The focus here should be online resources that have significant potential impact on curriculum. I'm not going to try to list every interesting science video at the national geographic, zoo, or a museum.
Jason.org - A national geographic owned amazing educational resource. It's been discussed that I could remarket it. Odd concept since it's free. Also, it requires a very educated involved teacher to run students thru it. So we would provide the virtual online classroom setting and charge money. We've never confirmed that jason would be supportive of this. They only have two middle school modules.
Gizmos - These little online ...gizmos...are cool. What's their business model?
Time4Learning Homeschool Science Curriculum Online - Very good, not so comprehensive. Could be updated.
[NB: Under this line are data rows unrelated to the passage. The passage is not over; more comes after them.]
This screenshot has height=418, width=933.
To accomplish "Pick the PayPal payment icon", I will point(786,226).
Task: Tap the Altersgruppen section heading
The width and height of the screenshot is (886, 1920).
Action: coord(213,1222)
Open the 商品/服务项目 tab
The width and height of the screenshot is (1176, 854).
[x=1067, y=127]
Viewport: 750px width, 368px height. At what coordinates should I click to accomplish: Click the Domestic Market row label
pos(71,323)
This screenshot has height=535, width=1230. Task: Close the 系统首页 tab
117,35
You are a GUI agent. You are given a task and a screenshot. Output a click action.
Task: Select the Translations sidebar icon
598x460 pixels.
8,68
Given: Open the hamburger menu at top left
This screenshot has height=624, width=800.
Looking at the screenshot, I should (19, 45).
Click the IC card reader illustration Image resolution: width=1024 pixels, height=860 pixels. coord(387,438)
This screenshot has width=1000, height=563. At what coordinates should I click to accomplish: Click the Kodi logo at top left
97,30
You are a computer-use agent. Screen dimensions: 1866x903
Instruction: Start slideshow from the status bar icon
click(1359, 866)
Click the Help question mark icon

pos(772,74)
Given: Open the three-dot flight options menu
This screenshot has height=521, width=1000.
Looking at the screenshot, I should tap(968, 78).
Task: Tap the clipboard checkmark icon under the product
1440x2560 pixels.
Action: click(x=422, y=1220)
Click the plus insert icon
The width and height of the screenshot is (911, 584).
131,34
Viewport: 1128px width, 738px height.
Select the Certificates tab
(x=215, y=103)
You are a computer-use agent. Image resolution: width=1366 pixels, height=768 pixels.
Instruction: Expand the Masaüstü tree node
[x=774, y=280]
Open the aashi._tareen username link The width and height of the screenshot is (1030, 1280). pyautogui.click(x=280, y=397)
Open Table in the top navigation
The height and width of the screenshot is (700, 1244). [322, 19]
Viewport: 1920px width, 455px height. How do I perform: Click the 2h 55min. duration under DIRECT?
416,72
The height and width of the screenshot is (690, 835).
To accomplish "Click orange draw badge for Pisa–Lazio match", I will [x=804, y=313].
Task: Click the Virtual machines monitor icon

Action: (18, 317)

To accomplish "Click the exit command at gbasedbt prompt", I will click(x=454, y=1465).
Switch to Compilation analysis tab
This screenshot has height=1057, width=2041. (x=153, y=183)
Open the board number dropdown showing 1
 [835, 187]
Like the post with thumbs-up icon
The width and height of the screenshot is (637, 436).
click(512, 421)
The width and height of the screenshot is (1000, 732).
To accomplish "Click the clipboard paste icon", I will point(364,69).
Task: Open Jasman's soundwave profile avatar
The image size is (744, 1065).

http://www.homeschool.com/ - They have the premier homeschool directory by subject. The owner director lady, Rebecca, is on the T4L advisory board.
http://www.homeschoolscience.com/ - number one on google.
Apologia is the leading Christian homeschool science vendor.
Many homeschoolers use spiraling multidisciplinary unit studies to study science. Simply, every four years, you study the same unit. So imagine a family with a 2nd, 3rd, and 7th grader. They might all start with a unit on the digestive track. The 2nd and 3rd graders use the same materials, the 7th grader is covering the same unit but at a more sophisticated level. So the curriculum spirals. The unit part is that it might integrate with other subjects so bees might have a social studies, economics, historical, literary, or mathematical component.
www.pandiapress.com - looked great at a trade show. I bought the Earth & Space unit for grades 1-4. Looks great.